Screenshot grounding data:

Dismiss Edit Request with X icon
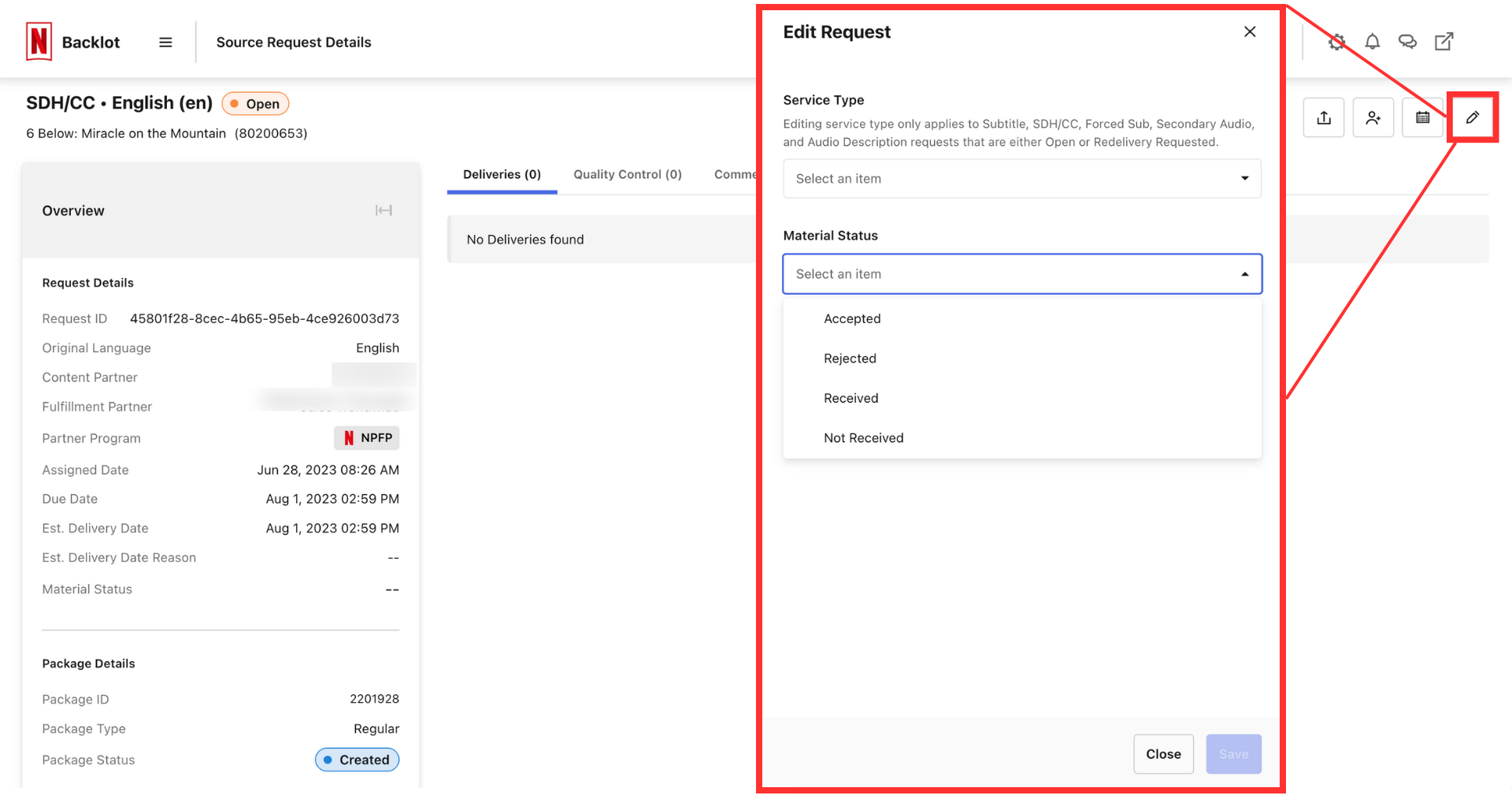Screen dimensions: 1512x799 click(x=1250, y=32)
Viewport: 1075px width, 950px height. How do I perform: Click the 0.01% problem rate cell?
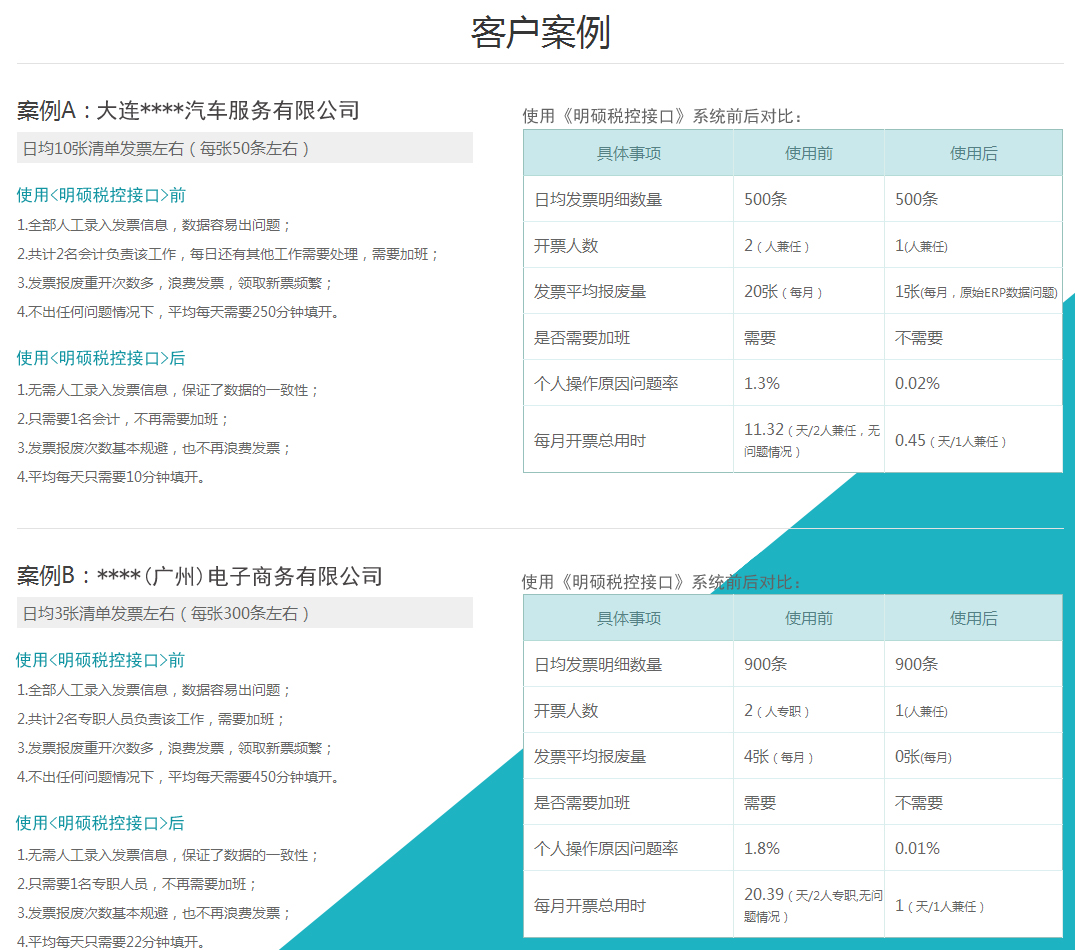click(x=917, y=848)
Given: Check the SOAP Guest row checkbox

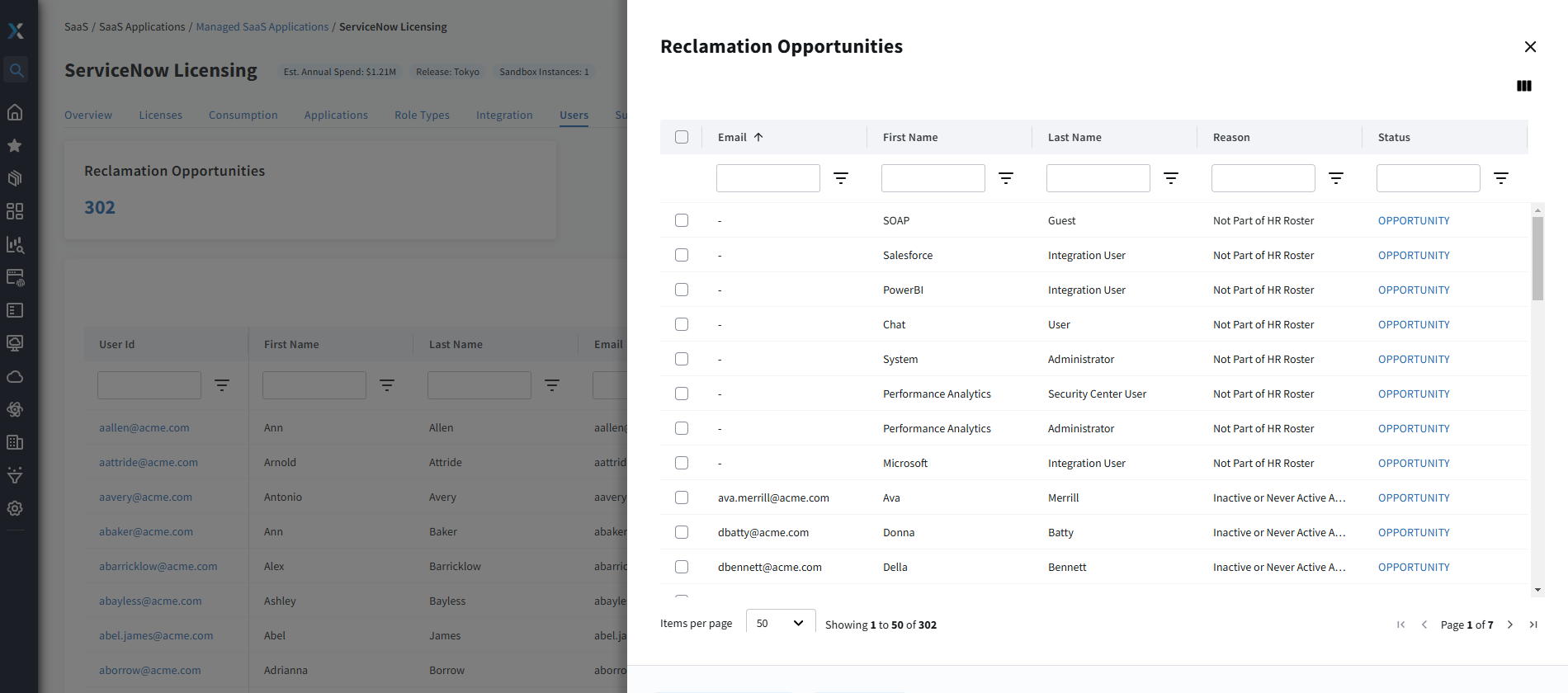Looking at the screenshot, I should click(681, 220).
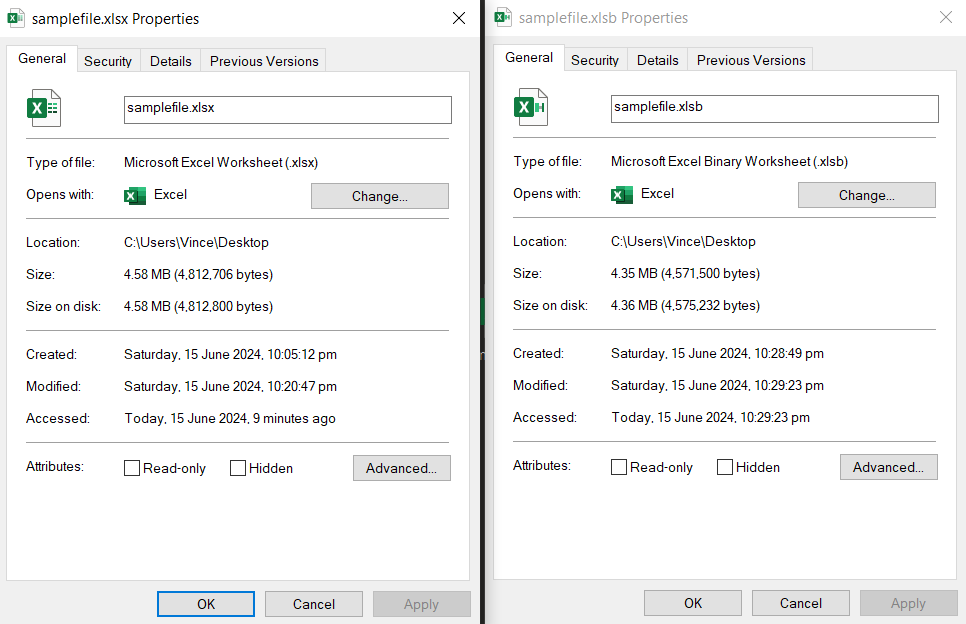Click Cancel in the samplefile.xlsb dialog
Screen dimensions: 966x624
coord(800,603)
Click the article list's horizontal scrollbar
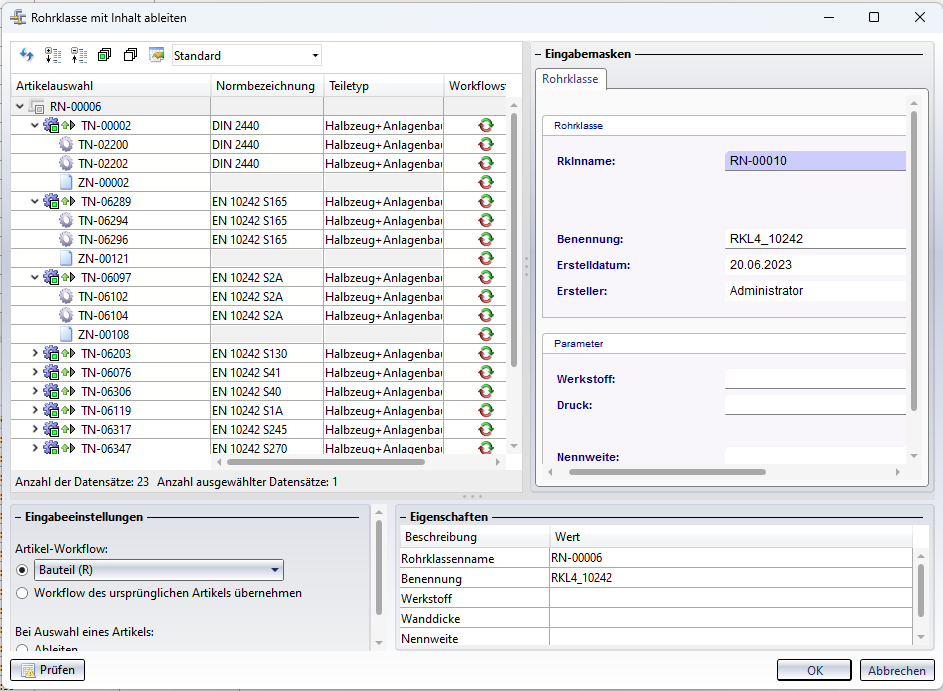The image size is (943, 691). [325, 462]

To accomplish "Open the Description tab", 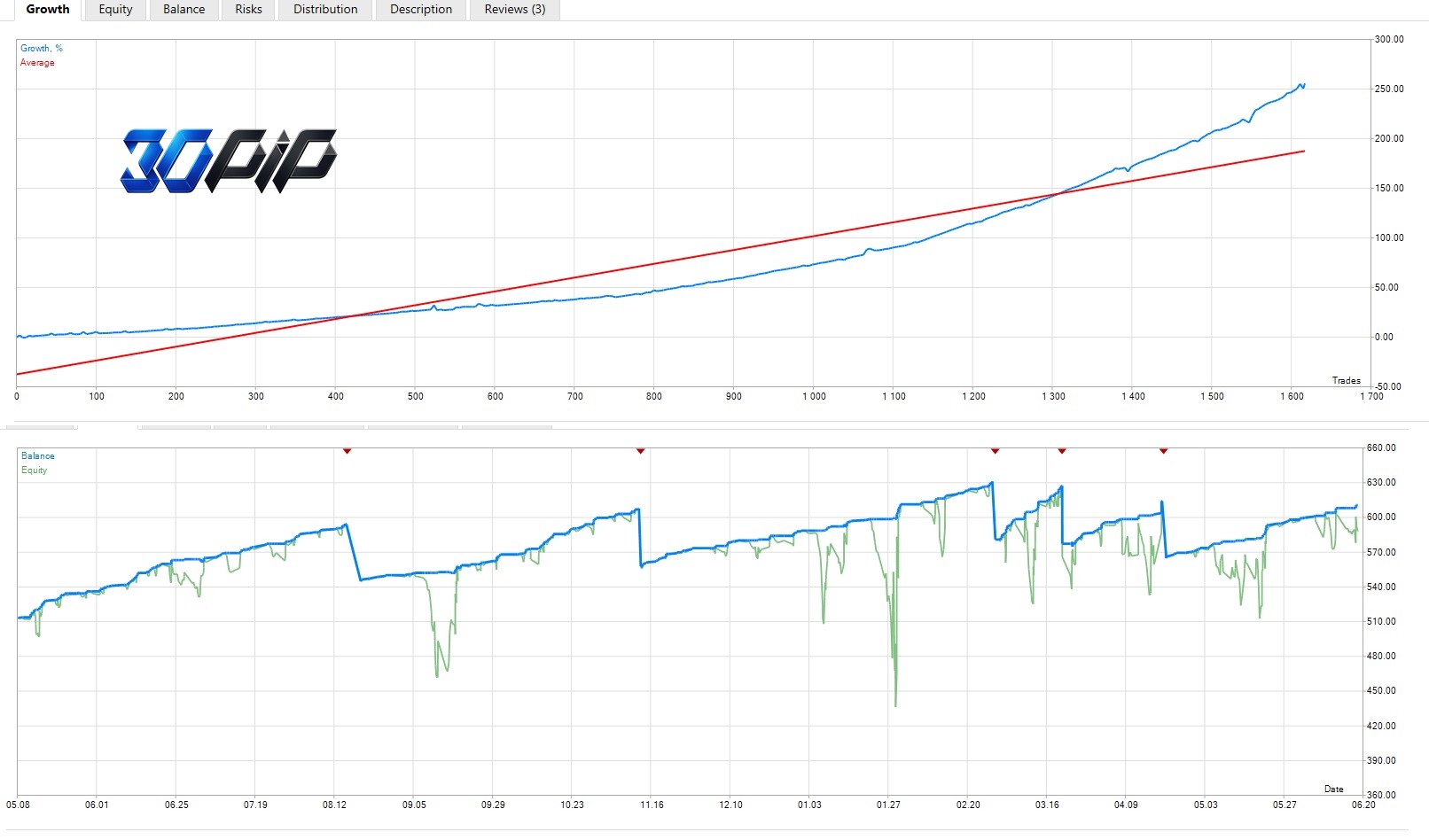I will tap(421, 10).
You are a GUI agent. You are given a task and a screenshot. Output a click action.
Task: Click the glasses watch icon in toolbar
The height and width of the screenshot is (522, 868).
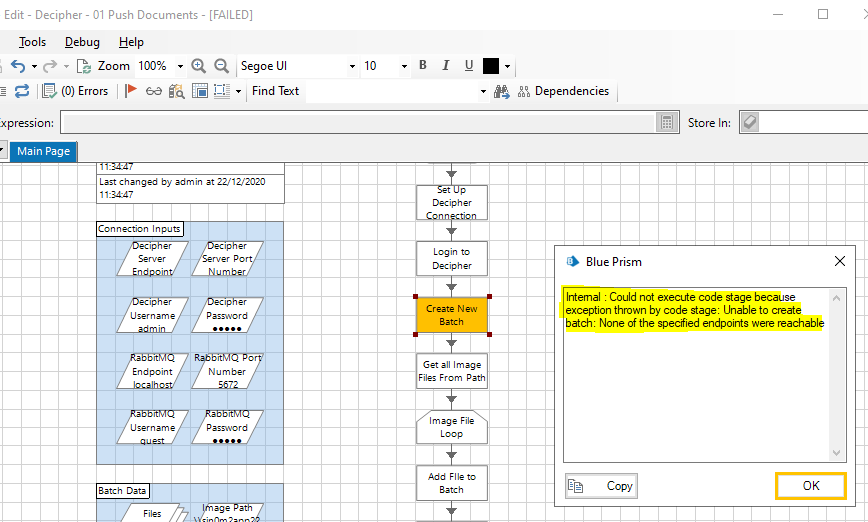(153, 91)
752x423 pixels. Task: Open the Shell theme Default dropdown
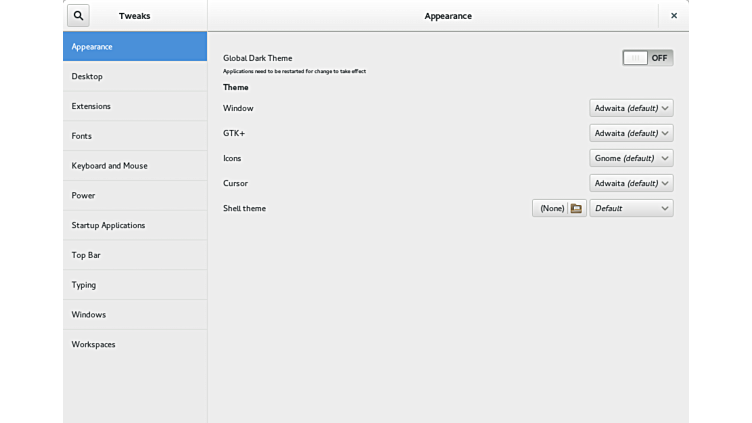click(631, 208)
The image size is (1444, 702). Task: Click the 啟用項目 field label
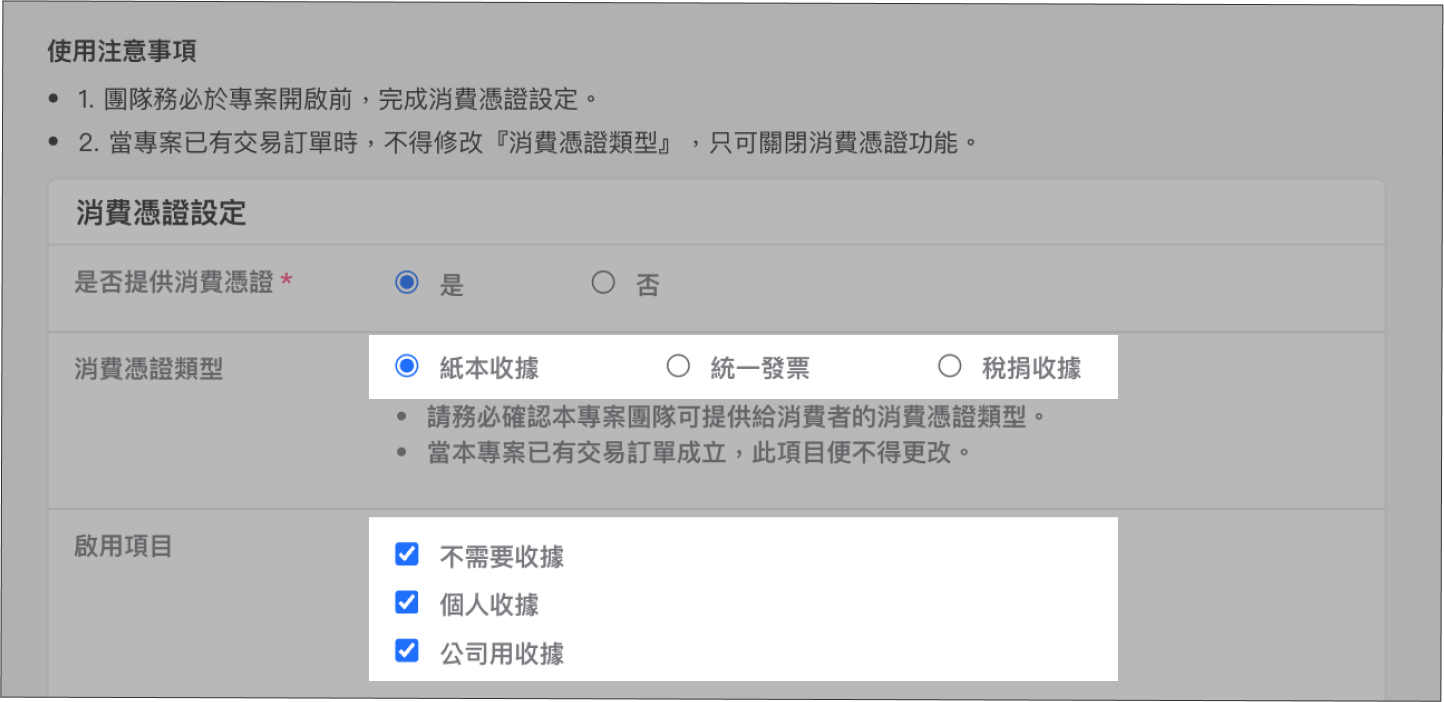[x=123, y=546]
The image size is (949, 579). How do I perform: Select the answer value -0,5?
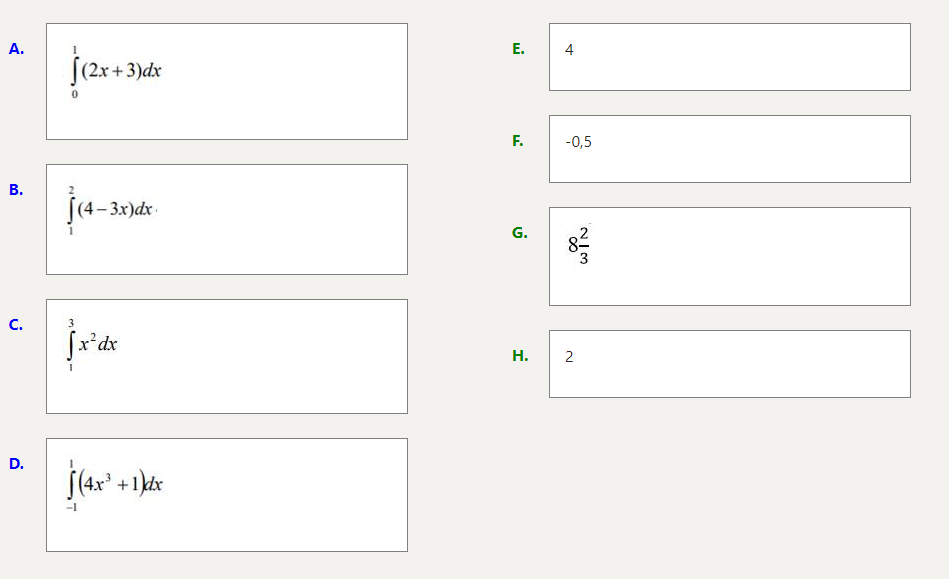(x=578, y=142)
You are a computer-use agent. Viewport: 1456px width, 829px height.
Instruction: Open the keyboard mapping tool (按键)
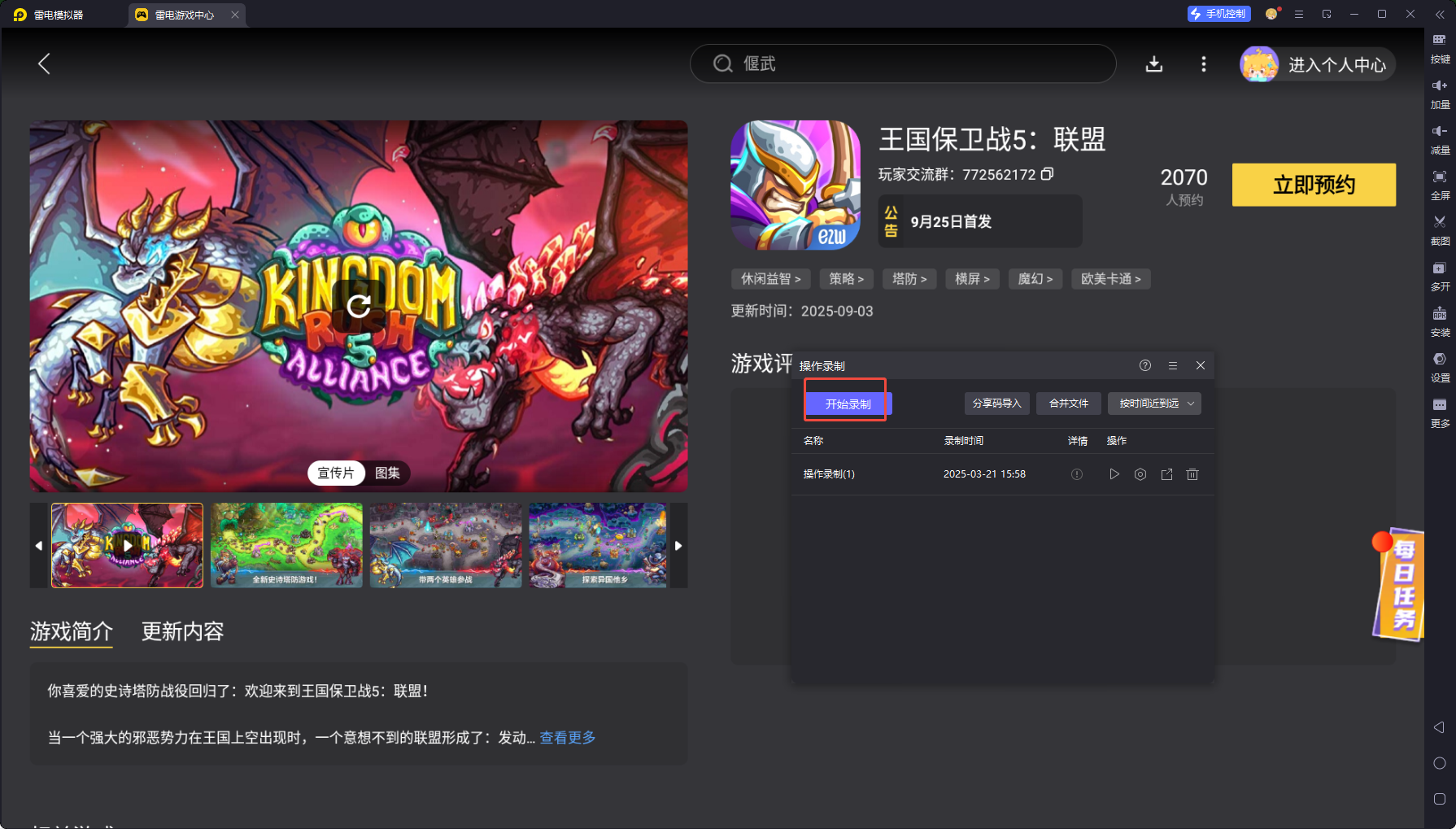click(1439, 45)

Task instructions
Leave every picture out, and repeat exactly the lines from the one containing "You are a GUI" through the last line of the entries, both ends included.

Your solution
You are a GUI agent. You are given a task and a screenshot. Output a click action.
Task: Click the glasses watch icon in toolbar
The height and width of the screenshot is (522, 868).
(153, 91)
752x423 pixels. Task: Open the Shell theme Default dropdown
click(631, 208)
The image size is (1444, 702). Task: Click the 啟用項目 field label
[x=123, y=546]
The image size is (949, 579). How do I perform: Select the answer value -0,5?
(x=578, y=142)
You are a computer-use agent. Viewport: 1456px width, 829px height.
Instruction: Open the keyboard mapping tool (按键)
click(1439, 45)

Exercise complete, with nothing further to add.